Sir Elsa of Tortall, Knight of the Realm

Do you ever have that moment where you look in the mirror, and you really see yourself? Not just the outfit that you wear, or the makeup you just did, or the new haircut that you got—but the person who you’ve become while you weren’t paying attention? While you were too busy working on your career, your marriage, your life?

I did recently.

When I was 7 or 8 years old I found a book series, The Song of the Lioness by Tamora Pierce. In it, there was a girl who pretended to be a boy, so that she could pursue her dream of becoming a knight.

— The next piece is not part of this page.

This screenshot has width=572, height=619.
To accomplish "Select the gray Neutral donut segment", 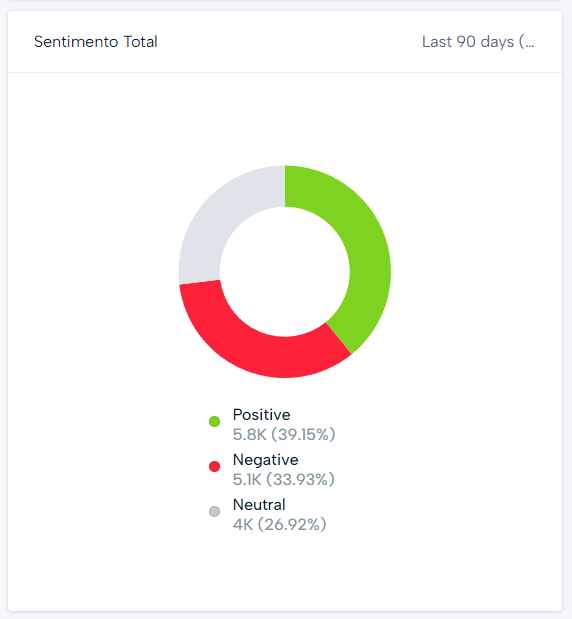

In it, there was a woman who had a Gift from the Goddess, and who learned how to respect it. In it, there was a person who had a familiar who taught her when not to be stupid.

I found a kingdom filled with people who comforted me in the days before my father’s death.

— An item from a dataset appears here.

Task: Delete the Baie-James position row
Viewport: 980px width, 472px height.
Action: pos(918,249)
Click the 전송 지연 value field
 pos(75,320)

Yes. When I was a little girl, I wanted to be Sir Alanna of Trebond, Lioness Rampant, Champion of the Realm.

I wanted to be her because she was strong. Because she knew how to deal with her perceived weaknesses. Because she had a familiar. Because she rode horses. Because she was a knight of the realm.

I wanted to be Sir Alanna of Trebond because she handled the trauma of the world around her well, because she had friends and companions who would help her to solve those problems with grace and dignity.

Because I wanted to be the kind of woman who rode a horse, who carried a Lioness Rampant on her shield, who could be trusted with the safety of the small.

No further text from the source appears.